=== Document ===

2. What is the decoupling era? In the early Universe photons and baryons were coupled together due to the high pressure. 300 000 years after the Big Bang the temperature and pressure dropped enough so that photons and baryons decoupled. From that point forward most of the photons in the Universe just traveled through the Universe without any interactions with anything. For that reason, we can look at these Cosmic Microwave Background (CMB) photons and basically see a snapshot of the Universe as it was 300 000 years after the Big Bang.

3. What is the effective number of relativistic species? This number describes all particles which had a relativistic velocity at the decoupling era. Currently, this number is assumed to be three, given the three known species of neutrinos ($\nu_{e}$, $\nu_{\mu}$ and $\nu_{\tau}$). We know that these particles must have been produced during the Big Bang and since they are very light, they should have had relativistic velocities at decoupling.

Figure 1 shows the impact of the effective number of free-streaming relativistic species ($N_{\rm eff}$) on the BAO signal and you can see that it leads to a shift in the phase.

Figure 1: This figure shows the impact of the effective number of relativistic species ($N_{\rm eff}$)
on the Baryon Acoustic Oscillation (BAO) scale in the matter power spectrum. It is the shift in the
phase of the BAO which we measured for the first time in this analysis (reference: This plot is from
Baumann et al. 2017).

This phase shift is very small, but we now managed to constrain the BAO scale to 1% using the Baryon Oscillation Spectroscopic Survey (BOSS), which makes us sensitive to such small effects.

So why are we interested in this effect?

Well, it could be that there are additional particles which propagated in the early Universe, but which we have not seen yet in particle accelerators. In this sense, we are using the Big Bang as the ultimate high energy collider and test whether the remains of the Big Bang show any evidence for new particles.

Besides that, the neutrinos generated by the Big Bang are also a very interesting probe of the early Universe. As mentioned before we can use the Cosmic Microwave Background (CMB) to get a snapshot of the Universe when it was only 300 000 years old. But we cannot actually look any closer to the Big Bang. If we could see the distribution of neutrinos produced by the Big Bang, we would actually see the Universe when it was only 1 second old, because neutrinos stopped interacting with other components of the Universe much earlier than photons, 1 second after the Big Bang.

=== Data lines ===

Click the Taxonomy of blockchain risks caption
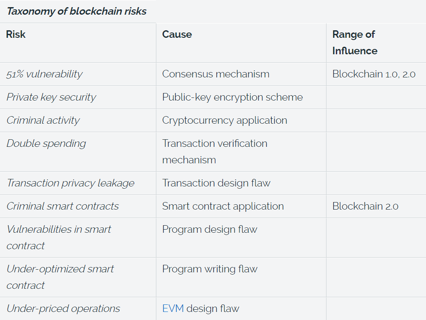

===

(Task instructions) Please copy the cosmology text from "on the Baryon" to "such small effects.", swapping "matter power spectrum" for "galaxy power spectrum".

(Correct output)
on the Baryon Acoustic Oscillation (BAO) scale in the galaxy power spectrum. It is the shift in the
phase of the BAO which we measured for the first time in this analysis (reference: This plot is from
Baumann et al. 2017).

This phase shift is very small, but we now managed to constrain the BAO scale to 1% using the Baryon Oscillation Spectroscopic Survey (BOSS), which makes us sensitive to such small effects.